For logistic regression, we fitted two models. Exogenous variables were numbers of files, contributors, commits, and branches; average commit message length; average editors per file; average interevent time, in hours; lead workload, the proportion of commits made by the heaviest contributor; effective team size; burstiness, as measured by the index of dispersion; and, for model 1 only, the top programming language as a categorical variable. Given differences in programming language choice in academic and industry [37], we wish to investigate any differences when comparing Penumbra and GitHub projects (see also Sects. 2.1 and 3.3). There is a long tail of uncommon languages that prevents convergence when fitting model 1, so we processed the categorical variable by combining Bourne and Bourne Again languages and grouping languages that appeared in fewer than 1000 unique repositories into an “other” category before dummy coding. JavaScript, the most common language, was chosen as the baseline category. Missing values were present, due primarily to a missing top language categorization and/or an undefined average interevent time. Empty or mostly empty repositories, as well as repositories with a single commit, will cause these issues, so we performed listwise deletion on the original data, removing repositories from our analysis when any fields were missing. After processing, we were left with 67,893 repositories (47.26% Penumbra). Logistic models were fitted using Newton-Raphson and odds \(e^{\beta}\) and 95% CI on odds were reported.

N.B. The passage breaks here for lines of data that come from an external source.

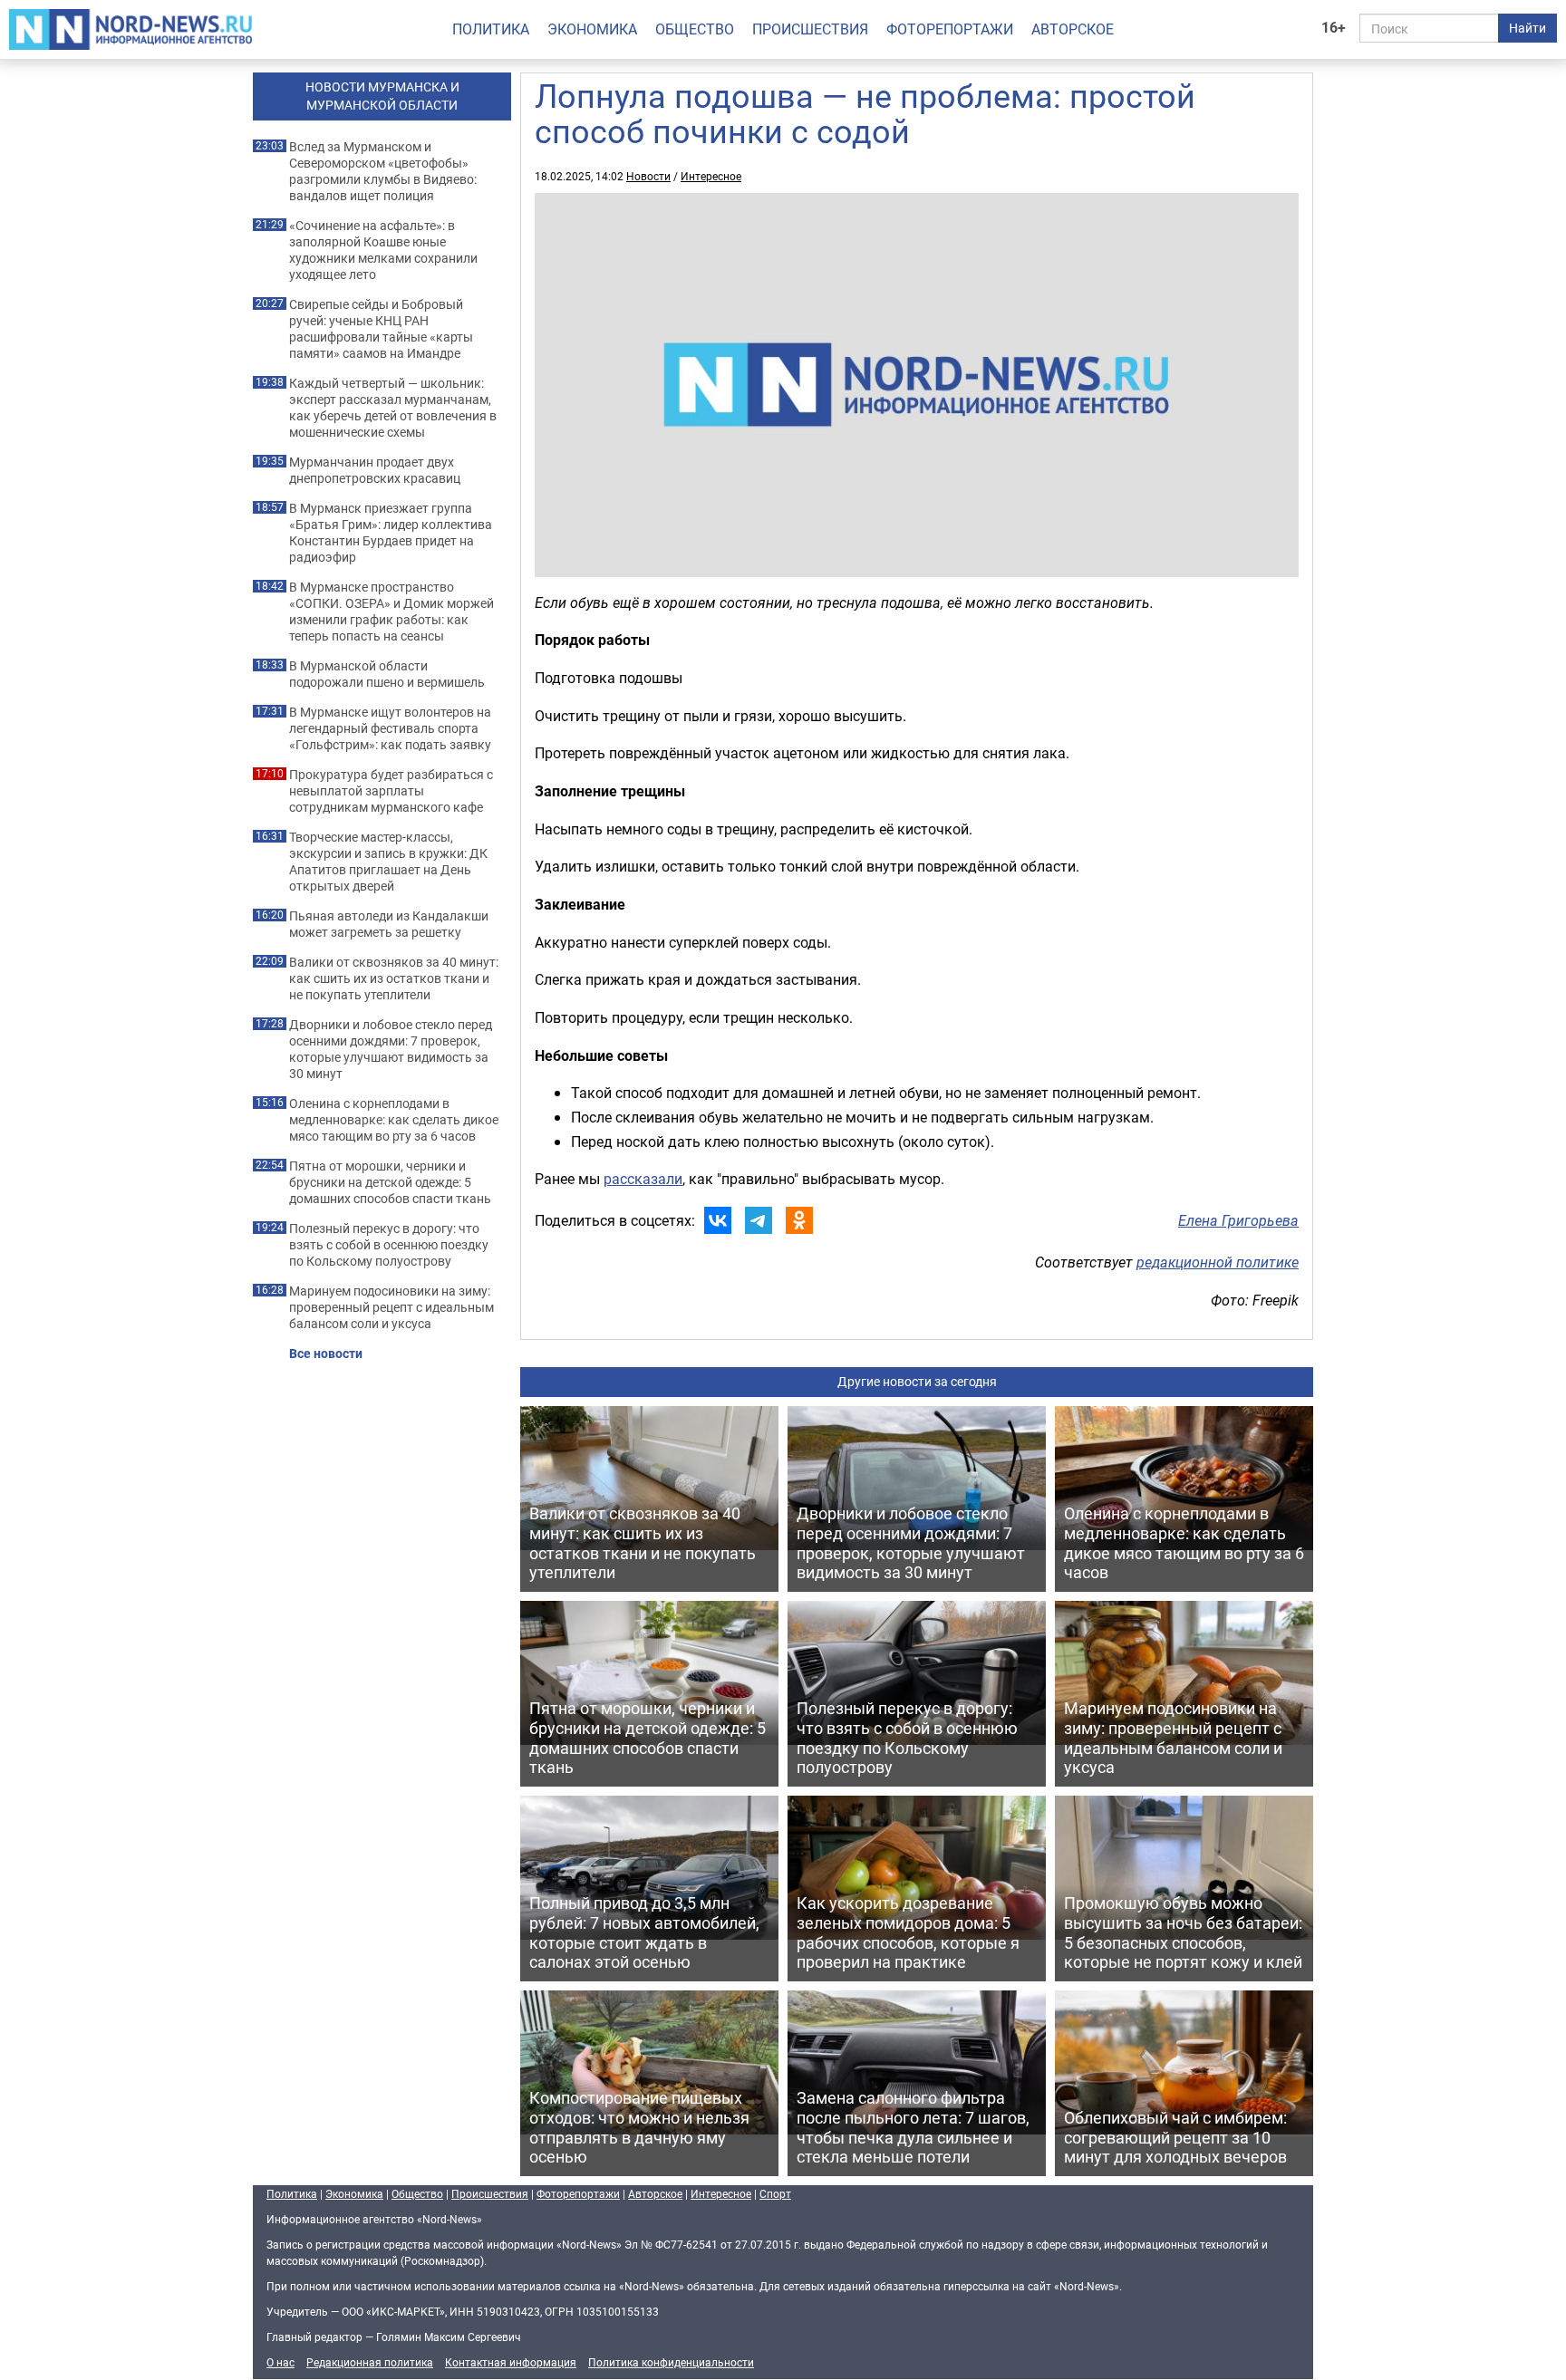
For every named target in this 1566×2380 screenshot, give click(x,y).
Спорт (775, 2193)
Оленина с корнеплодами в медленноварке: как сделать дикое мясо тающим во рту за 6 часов (393, 1119)
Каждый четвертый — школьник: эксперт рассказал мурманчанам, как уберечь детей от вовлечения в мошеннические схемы (393, 407)
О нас (280, 2362)
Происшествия (810, 29)
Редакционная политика (369, 2362)
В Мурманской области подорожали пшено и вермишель (387, 674)
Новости (648, 176)
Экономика (592, 29)
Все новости (325, 1353)
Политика (490, 29)
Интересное (711, 176)
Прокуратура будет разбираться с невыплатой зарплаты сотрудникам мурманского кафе (391, 790)
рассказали (643, 1179)
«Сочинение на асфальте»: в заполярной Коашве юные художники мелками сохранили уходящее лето (383, 250)
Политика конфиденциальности (671, 2362)
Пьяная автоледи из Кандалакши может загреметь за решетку (388, 924)
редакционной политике (1217, 1262)
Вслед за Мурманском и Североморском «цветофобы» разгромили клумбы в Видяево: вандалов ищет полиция (383, 171)
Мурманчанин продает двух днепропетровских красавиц (374, 470)
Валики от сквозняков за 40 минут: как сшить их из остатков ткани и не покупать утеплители (393, 978)
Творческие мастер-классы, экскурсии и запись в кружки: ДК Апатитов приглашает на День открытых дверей (388, 861)
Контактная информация (510, 2362)
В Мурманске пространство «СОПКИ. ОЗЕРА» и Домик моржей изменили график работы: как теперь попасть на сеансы (391, 611)
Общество (694, 29)
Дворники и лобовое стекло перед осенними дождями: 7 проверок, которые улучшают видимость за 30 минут (390, 1049)
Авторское (1072, 29)
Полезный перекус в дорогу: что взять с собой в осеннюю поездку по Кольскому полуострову (388, 1244)
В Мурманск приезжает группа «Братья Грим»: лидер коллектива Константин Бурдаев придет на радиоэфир (390, 532)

For the random forest model, feature importances were used to infer which features were most used by the model to distinguish between the two groups. We used the same data as logistic regression model 2, randomly divided into 90% training, 10% validation subsets. We fit an ensemble of 1000 trees to the training data using default hyperparameters; random forests were fit using scikit-learn v0.24.2. Model performance was assessed using an ROC curve on the validation set. Feature importances were measured with permutation importance, a computationally-expensive measure of importance but one that is not biased in favor of features with many unique values [40]. Permutation importance was computed by measuring the fitted model’s accuracy on the validation set; then, the values of a given feature were permuted uniformly at random between validation observations and validation accuracy was recomputed. The more accuracy drops, the more important that feature was. Permutations were repeated 100 times per feature and the average drop in accuracy was reported. Note that permutation importance may be negative for marginally important features and that importance is only useful as a relative quantity for ranking features within a single trained (ensemble) model.